Son dönemde yükselen kiralar, ev sahibi-kiracı anlaşmazlıklarını rekor seviyelere taşırken, sahte imzalı tahliye taahhütnameleri üzerine tartışmalar giderek artıyor. Özellikle bazı mülk sahiplerinin, bu durumu kötüye kullanarak kiracıların imzalarını taklit edip haksız tahliye girişimlerinde bulunduğu iddiaları gündemde.
Ekonomi Gazetesi'nin haberine göre, ev sahipleri, kiracıların uzun süre evde olmadığı yaz tatili gibi dönemleri fırsat bilerek sahte belgelerle tahliye sürecini hızlandırmayı hedefliyor.

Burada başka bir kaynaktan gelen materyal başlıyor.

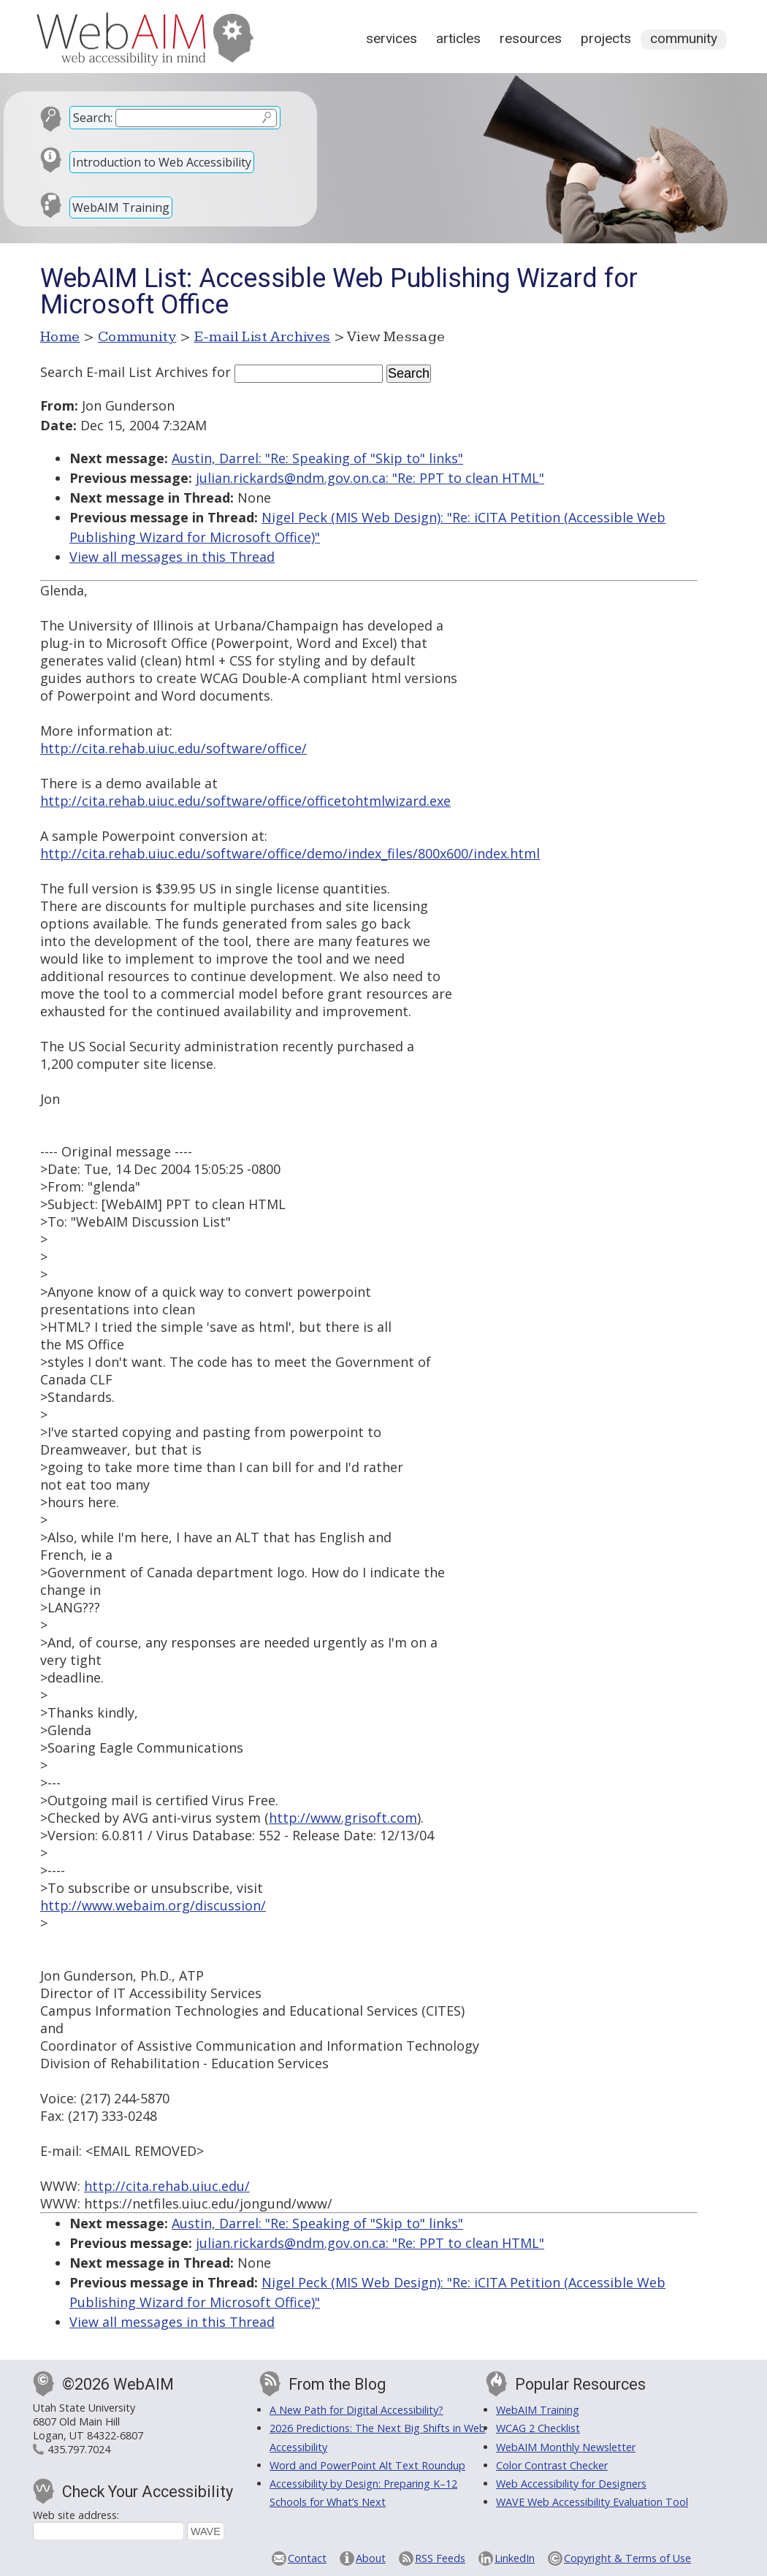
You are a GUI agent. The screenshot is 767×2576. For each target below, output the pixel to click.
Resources (531, 38)
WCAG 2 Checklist (538, 2428)
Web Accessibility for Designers (571, 2484)
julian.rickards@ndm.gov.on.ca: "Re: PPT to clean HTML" (370, 478)
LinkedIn (515, 2558)
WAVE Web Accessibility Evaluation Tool (592, 2502)
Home (60, 337)
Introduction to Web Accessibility (161, 162)
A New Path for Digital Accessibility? (356, 2410)
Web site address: (76, 2515)
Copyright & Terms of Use (627, 2558)
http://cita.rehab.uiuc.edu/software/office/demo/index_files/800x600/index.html (290, 853)
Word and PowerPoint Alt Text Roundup (367, 2465)
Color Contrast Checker (552, 2465)
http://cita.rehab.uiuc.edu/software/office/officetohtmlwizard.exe (245, 800)
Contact (307, 2558)
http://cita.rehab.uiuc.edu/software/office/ (173, 748)
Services (391, 38)
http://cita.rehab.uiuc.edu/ (167, 2186)
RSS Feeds (440, 2558)
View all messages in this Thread (172, 556)
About (371, 2558)
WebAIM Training (120, 207)
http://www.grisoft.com (343, 1817)
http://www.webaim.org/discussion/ (153, 1905)
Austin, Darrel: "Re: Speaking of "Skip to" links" (317, 458)
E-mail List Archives (262, 337)
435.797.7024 (78, 2449)
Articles (458, 38)
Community (683, 38)
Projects (606, 38)
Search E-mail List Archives (124, 372)
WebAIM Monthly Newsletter (566, 2447)
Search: (92, 118)
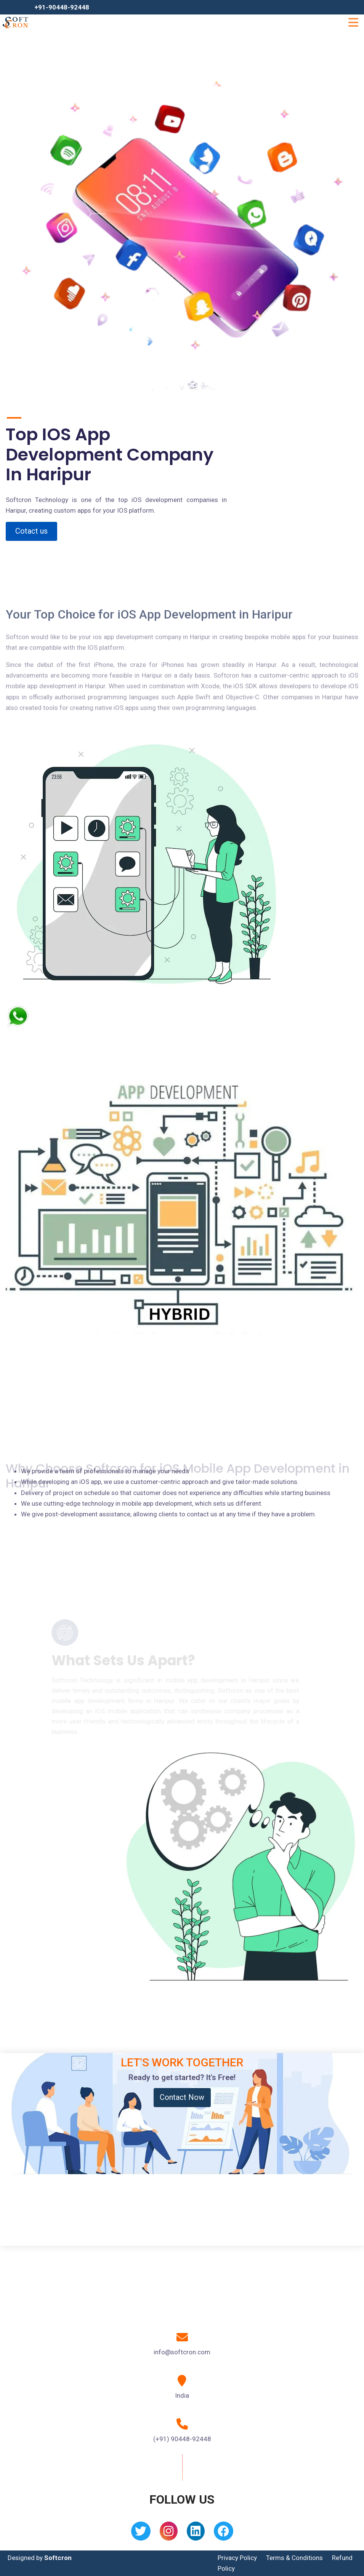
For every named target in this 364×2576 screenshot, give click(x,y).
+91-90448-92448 (61, 7)
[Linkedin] (196, 2533)
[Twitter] (141, 2533)
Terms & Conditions (294, 2558)
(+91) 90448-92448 (182, 2439)
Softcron (58, 2558)
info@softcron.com (182, 2352)
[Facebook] (223, 2533)
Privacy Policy (237, 2558)
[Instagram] (169, 2533)
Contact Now (182, 2097)
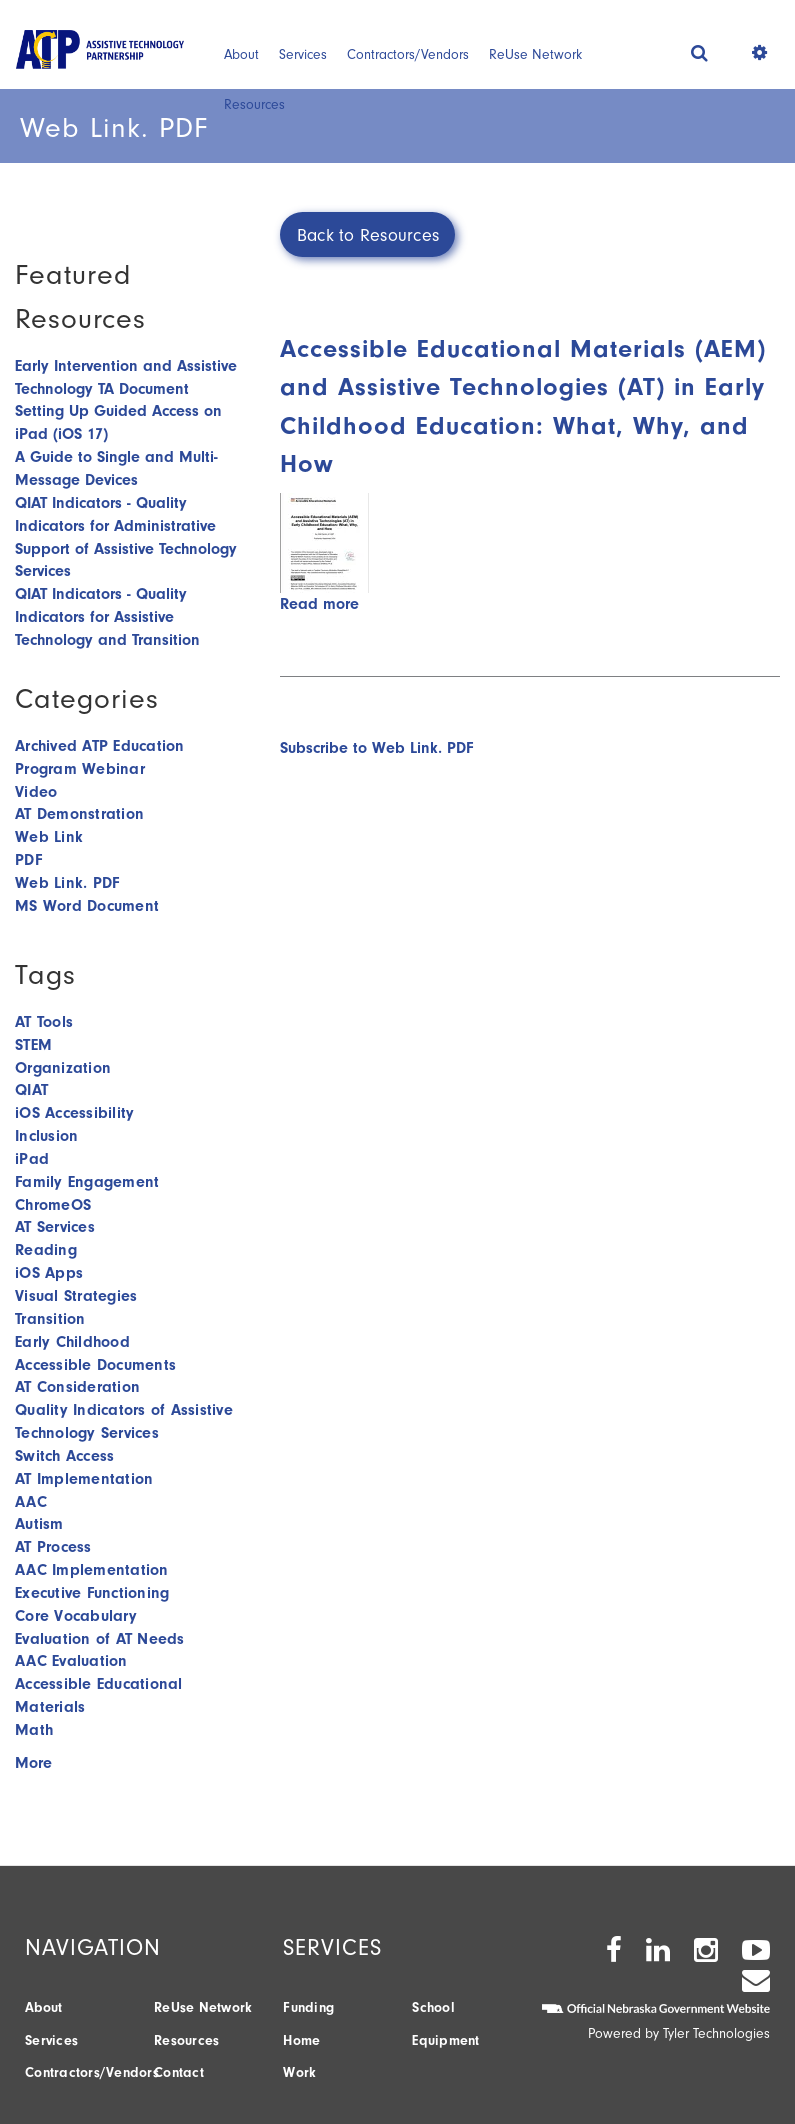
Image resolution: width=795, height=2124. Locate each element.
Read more (319, 604)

Bu dönemde dikkatli olunması gerektiği vurgulanıyor.
Uzmanlar, kiracıların icra takibi ve peşin ödeme emri alması durumunda 7 gün içinde itiraz etmeleri gerektiğini belirtiyor. Aksi halde, bu alacaklar ve tahliye işlemleri hukuken kesinleşiyor. E-Devlet sisteminin sürekli kontrol edilmesi ve sahte tahliye taahhütnamesine "Bu imza bana ait değil" şeklinde itiraz edilmesi önem taşıyor.
Evrakta sahtecilik suçuna giren bu tür hileli girişimler, ev sahipleri için ağır cezai yaptırımlarla sonuçlanabilir. Uzmanlar, sahte imza kullanarak kiracılarını zorla tahliye etmeye çalışan mülk sahiplerinin 5 yıla kadar hapis cezası ve tazminatla karşı karşıya kalabileceğini belirtiyor.
2023 yılında açılan tahliye davalarının sayısı 90 bini aşarken, kiracıların icra yoluyla tahliyesine yönelik açılan dava sayısı 30 bin 39 olarak kaydedildi. Bu veriler, kiracıların haklarını korumak için daha dikkatli olmaları gerektiğini gösteriyor.